Toll-like receptor-2 (TLR2) is a pivotal pathogen recognition receptor that has a key role in
inflammation, diabetes, and injury.
Hyperglycemia,
inflammation, and oxidative stress induce TLR2-myeloid differentiation factor-88 (MyD88) expression and signaling, and are major pathophysiological mechanisms in the impaired diabetic wound-healing process. The aim of the study was to examine the contribution of TLR2-MyD88 expression and signaling to the prolonged
inflammation observed in diabetic
wounds. Diabetes was induced in male C57BL/6J and TLR2(-/-) mice using
streptozotocin (STZ) with matching nondiabetic mice as control. In addition, nonobese diabetic (NOD) mice were used to represent the spontaneous
type 1 diabetes condition. After 2 weeks of persistent
hyperglycemia in the mice, full-thickness excision
wounds were made on the backs aseptically. Total
RNA and
protein were subjected to real-time PCR and western blot analyses.
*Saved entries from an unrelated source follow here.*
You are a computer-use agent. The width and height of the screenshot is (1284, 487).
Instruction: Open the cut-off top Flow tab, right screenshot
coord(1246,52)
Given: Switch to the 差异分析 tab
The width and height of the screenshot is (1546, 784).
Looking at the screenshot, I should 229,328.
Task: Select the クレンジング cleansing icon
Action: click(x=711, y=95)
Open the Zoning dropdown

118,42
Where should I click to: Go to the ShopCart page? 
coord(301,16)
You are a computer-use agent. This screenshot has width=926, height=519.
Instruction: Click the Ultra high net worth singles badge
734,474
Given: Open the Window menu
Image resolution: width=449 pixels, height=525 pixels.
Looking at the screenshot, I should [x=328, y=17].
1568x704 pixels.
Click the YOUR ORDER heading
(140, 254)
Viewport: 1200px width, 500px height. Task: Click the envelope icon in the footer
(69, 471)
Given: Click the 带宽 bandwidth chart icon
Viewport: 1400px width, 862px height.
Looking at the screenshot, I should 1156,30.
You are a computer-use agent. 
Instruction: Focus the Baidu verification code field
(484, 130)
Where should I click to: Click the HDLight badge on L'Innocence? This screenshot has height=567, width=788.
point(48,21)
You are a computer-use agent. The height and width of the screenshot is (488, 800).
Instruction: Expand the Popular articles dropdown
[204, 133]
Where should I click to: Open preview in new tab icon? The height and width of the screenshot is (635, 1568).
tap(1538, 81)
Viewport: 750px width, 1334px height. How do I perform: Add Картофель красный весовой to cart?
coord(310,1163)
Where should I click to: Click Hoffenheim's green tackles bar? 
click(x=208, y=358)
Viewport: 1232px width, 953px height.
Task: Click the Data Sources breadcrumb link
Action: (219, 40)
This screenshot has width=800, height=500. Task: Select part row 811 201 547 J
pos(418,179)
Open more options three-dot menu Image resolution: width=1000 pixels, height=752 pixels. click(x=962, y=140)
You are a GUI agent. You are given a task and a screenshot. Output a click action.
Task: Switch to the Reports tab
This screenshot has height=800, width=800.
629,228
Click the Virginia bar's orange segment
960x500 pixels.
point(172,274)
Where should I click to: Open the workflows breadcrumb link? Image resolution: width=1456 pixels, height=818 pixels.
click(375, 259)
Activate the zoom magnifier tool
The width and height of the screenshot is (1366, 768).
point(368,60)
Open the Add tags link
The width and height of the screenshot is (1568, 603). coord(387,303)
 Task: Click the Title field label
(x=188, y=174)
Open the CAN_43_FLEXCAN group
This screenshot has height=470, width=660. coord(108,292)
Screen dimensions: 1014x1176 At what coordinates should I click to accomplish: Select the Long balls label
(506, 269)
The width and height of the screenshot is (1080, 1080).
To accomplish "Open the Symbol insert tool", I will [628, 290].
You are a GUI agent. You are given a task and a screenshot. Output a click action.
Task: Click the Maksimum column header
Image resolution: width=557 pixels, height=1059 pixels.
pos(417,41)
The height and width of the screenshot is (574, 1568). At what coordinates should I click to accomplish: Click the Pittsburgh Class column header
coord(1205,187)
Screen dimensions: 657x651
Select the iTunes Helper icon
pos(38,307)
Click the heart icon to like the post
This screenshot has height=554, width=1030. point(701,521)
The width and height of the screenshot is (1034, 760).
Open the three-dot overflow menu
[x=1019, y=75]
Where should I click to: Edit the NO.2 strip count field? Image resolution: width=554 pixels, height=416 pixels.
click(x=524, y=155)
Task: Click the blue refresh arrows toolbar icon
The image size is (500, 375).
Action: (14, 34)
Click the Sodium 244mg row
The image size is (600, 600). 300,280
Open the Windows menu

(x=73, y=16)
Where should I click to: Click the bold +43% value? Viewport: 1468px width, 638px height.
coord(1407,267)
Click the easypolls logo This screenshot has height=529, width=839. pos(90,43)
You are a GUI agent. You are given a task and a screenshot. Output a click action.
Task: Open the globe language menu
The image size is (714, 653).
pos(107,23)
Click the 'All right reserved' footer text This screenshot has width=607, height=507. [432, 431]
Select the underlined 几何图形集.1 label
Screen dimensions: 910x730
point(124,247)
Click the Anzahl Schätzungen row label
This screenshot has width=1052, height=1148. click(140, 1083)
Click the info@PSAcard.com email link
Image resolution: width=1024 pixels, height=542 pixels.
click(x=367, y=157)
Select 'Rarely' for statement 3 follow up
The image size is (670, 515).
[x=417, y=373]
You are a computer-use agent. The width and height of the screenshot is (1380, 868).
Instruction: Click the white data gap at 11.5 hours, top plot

Wound sizes were measured using digital planimetry. TLR2
mRNA and
protein expression increased significantly in
wounds of C57BL/6J+STZ and NOD mice (P<0.05) compared with nondiabetic C57BL/6J mice. MyD88 expression,
interleukin receptor-associated kinase-1 phosphorylation, and nuclear factor-κ B (NF-κB) activation were increased in diabetic
wounds compared with nondiabetic
wounds.
Wounds of TLR2(-/-)+STZ mice showed less oxidative stress, decreased MyD88 signaling, NF-κB activation, and
cytokine secretion. The
wound closure was significant in TLR2(-/-)+ STZ mice compared with C57BL/6J+STZ mice. Collectively, our findings show that increased TLR2
mRNA and
protein expression, signaling, and activation contribute to the prolonged
inflammation in the diabetic
wounds and that absence of TLR2 may result in decreased
inflammation and improved wound healing.